- **Data shown**

+===+

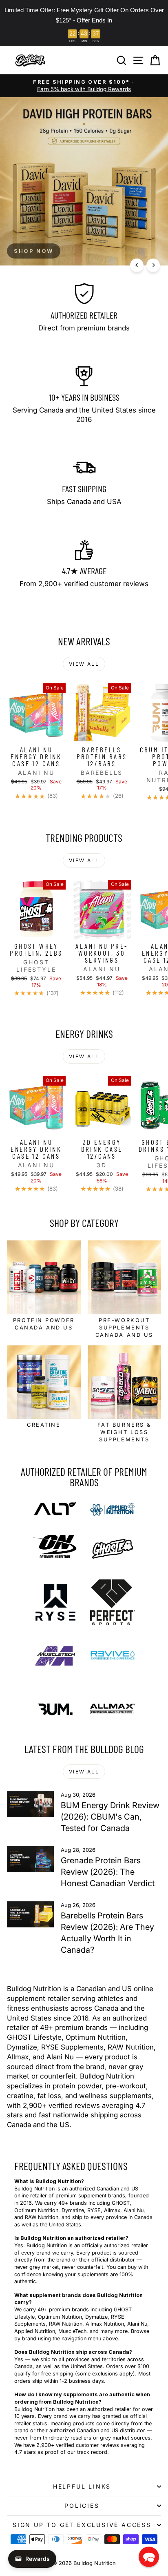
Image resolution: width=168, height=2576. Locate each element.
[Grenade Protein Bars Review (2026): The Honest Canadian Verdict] (30, 1859)
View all (84, 664)
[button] (149, 2557)
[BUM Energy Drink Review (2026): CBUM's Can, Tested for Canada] (30, 1804)
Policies (81, 2505)
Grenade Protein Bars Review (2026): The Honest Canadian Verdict (108, 1872)
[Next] (153, 265)
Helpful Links (82, 2486)
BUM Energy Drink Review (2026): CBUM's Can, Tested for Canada (110, 1816)
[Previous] (137, 265)
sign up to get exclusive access (82, 2524)
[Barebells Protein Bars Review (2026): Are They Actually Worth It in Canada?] (30, 1914)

+===+

- **Your assignment**
Please restate each entry exactly, but drop any picture it holds.

- **Output below**
Image resolution: width=168, height=2576. Locate each element.
[Grenade Protein Bars Review (2026): The Honest Canadian Verdict] (30, 1859)
View all (84, 664)
[button] (149, 2557)
[BUM Energy Drink Review (2026): CBUM's Can, Tested for Canada] (30, 1804)
Policies (81, 2505)
Grenade Protein Bars Review (2026): The Honest Canadian Verdict (108, 1872)
[Next] (153, 265)
Helpful Links (82, 2486)
BUM Energy Drink Review (2026): CBUM's Can, Tested for Canada (110, 1816)
[Previous] (137, 265)
sign up to get exclusive access (82, 2524)
[Barebells Protein Bars Review (2026): Are They Actually Worth It in Canada?] (30, 1914)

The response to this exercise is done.